WHAT THE EXERCISE ASKS:
Please lay out everything from the start of the data down through the line containing "(x=683, y=932)" as a Markdown table with the columns Row and Line, numbering each row. Skip blank lines and leave the pictures out of the answer.

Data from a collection
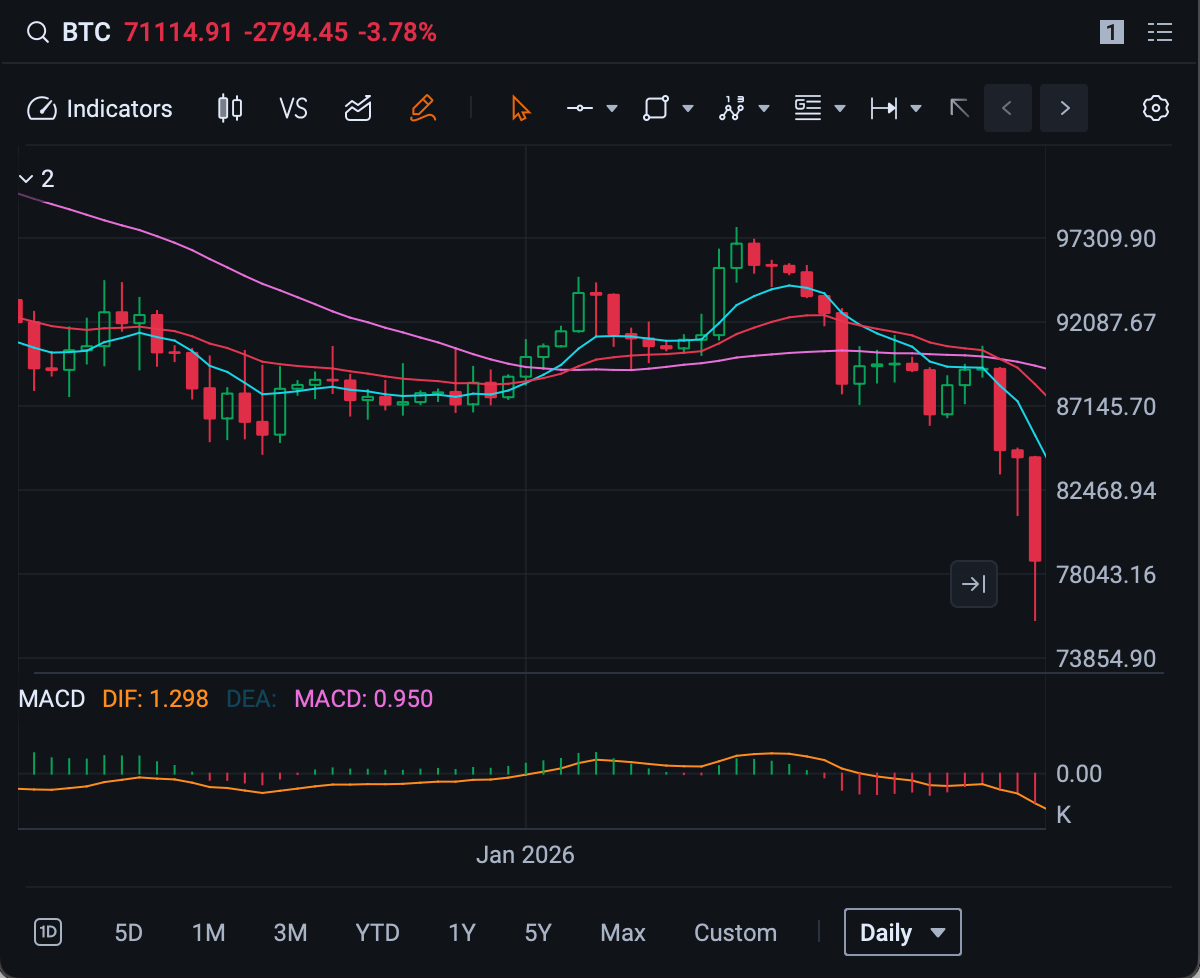Image resolution: width=1200 pixels, height=978 pixels.
Task: Expand the line drawing tool dropdown
Action: click(612, 109)
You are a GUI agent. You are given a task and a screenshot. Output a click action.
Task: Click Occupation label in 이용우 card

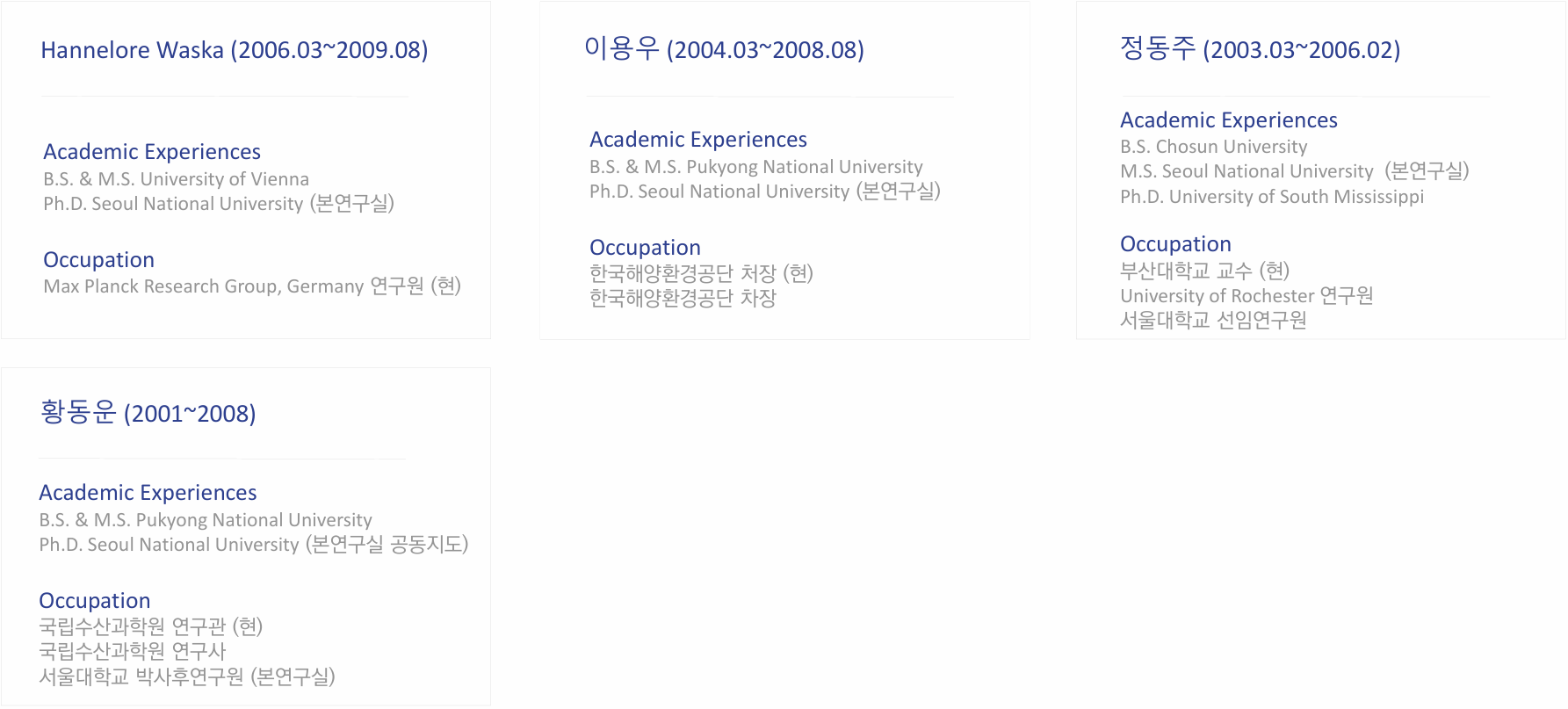point(645,248)
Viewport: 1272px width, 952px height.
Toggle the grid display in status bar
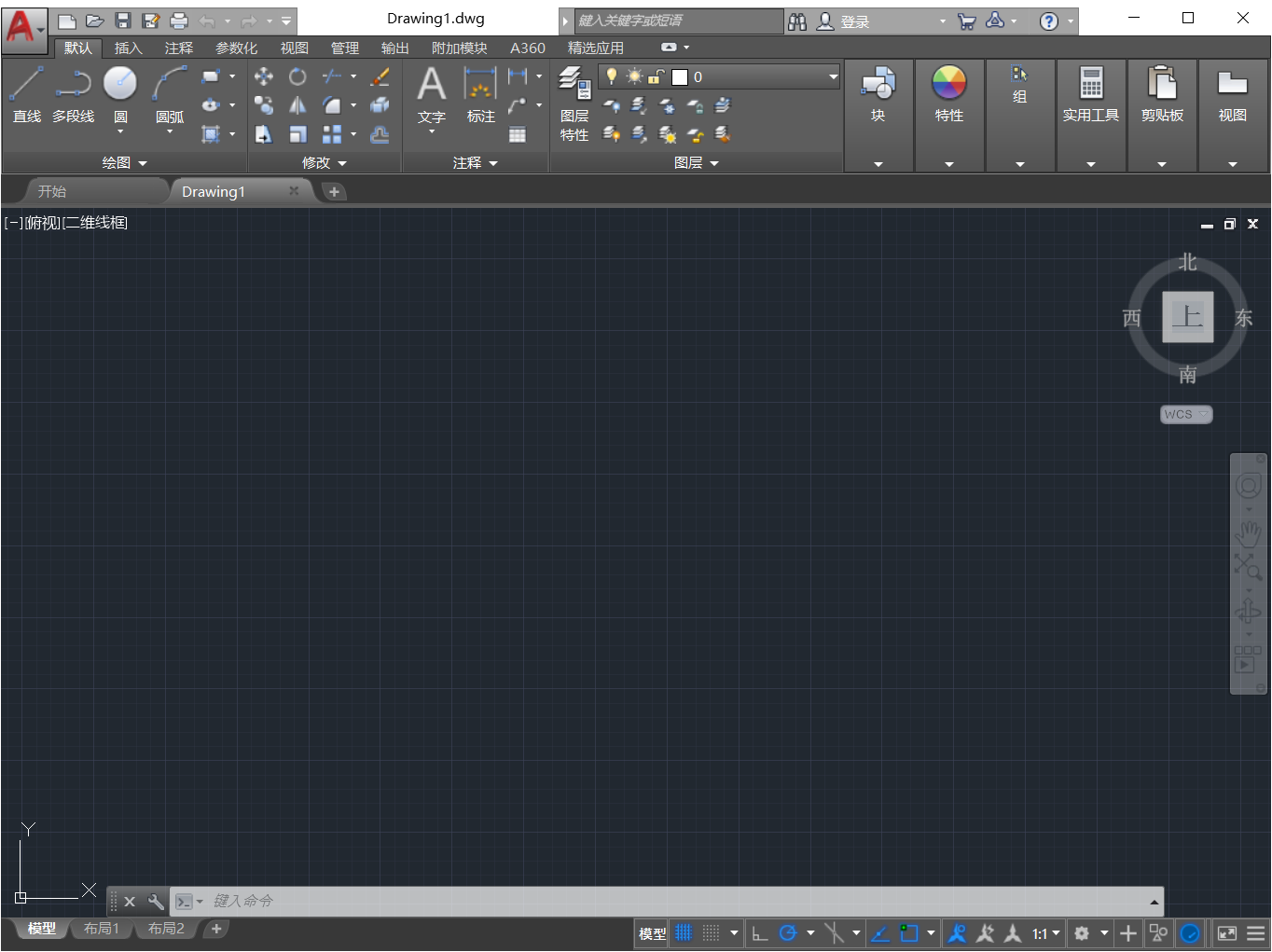(x=683, y=932)
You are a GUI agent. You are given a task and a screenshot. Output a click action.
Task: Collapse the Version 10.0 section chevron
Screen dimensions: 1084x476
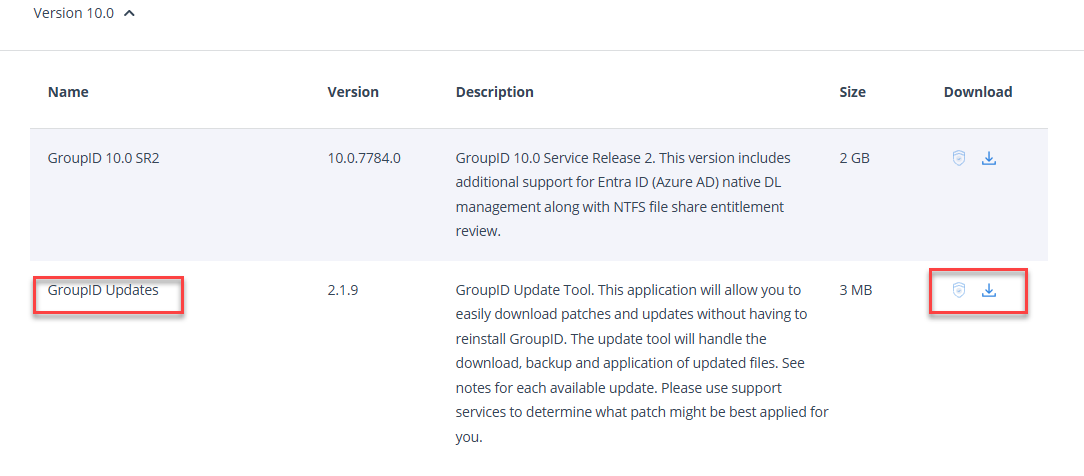point(130,15)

PROBLEM SOLUTION:
| Row | Line |
|---|---|
| 1 | Image resolution: width=1200 pixels, height=978 pixels. |
| 2 | Task: Expand the line drawing tool dropdown |
| 3 | Action: click(612, 109) |
| 4 | You are a GUI agent. You are given a task and a screenshot. Output a click action. |
| 5 | Task: Click Occupation label in 이용우 card |
| 6 | point(645,248) |
| 7 | Viewport: 1272px width, 952px height. |
| 8 | Toggle the grid display in status bar |
| 9 | (x=683, y=932) |